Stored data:
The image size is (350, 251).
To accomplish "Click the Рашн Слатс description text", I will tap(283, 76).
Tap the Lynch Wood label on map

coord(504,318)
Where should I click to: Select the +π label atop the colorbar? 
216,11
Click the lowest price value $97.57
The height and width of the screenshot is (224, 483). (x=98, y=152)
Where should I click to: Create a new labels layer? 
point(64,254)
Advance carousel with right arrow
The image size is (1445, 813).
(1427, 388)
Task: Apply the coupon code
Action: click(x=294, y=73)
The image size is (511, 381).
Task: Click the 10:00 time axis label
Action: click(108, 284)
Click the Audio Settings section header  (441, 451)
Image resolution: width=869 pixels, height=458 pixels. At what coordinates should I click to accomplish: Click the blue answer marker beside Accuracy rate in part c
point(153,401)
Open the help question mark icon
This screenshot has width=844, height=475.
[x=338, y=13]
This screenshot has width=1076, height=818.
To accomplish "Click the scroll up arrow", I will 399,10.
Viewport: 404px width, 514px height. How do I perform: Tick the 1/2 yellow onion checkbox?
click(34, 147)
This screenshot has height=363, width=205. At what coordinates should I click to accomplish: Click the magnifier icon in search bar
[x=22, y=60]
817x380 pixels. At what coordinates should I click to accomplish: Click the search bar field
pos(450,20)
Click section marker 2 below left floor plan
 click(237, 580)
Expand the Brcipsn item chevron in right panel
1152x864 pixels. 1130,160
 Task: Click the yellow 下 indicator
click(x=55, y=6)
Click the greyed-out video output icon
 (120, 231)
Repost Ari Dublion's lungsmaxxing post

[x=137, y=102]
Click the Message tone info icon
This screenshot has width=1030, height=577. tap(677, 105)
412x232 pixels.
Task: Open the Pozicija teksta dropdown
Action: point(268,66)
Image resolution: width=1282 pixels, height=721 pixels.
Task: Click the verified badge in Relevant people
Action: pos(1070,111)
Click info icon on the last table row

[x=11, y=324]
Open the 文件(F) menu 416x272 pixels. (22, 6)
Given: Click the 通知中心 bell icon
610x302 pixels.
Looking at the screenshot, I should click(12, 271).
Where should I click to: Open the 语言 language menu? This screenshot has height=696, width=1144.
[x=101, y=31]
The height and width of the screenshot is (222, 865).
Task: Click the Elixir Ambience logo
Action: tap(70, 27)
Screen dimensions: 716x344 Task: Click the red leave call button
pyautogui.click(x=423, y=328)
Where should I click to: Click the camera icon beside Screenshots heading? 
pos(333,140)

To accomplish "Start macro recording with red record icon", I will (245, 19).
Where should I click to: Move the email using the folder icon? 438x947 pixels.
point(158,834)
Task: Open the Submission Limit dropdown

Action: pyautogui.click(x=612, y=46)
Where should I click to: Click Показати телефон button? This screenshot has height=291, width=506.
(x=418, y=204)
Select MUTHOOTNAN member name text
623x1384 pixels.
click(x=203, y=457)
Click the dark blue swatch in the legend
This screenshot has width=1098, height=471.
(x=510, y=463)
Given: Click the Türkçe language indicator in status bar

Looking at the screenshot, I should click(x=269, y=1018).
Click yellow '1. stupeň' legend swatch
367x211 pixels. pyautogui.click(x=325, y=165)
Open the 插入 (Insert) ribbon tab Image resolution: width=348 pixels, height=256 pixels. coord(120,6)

- **What is needed**:
Among the lines above, which ones hold the string "will"? Show them.

- **Solution to this problem**:
To accomplish "Click the Рашн Слатс description text", I will tap(283, 76).
To accomplish "Click the scroll up arrow", I will 399,10.
To accomplish "Start macro recording with red record icon", I will (245, 19).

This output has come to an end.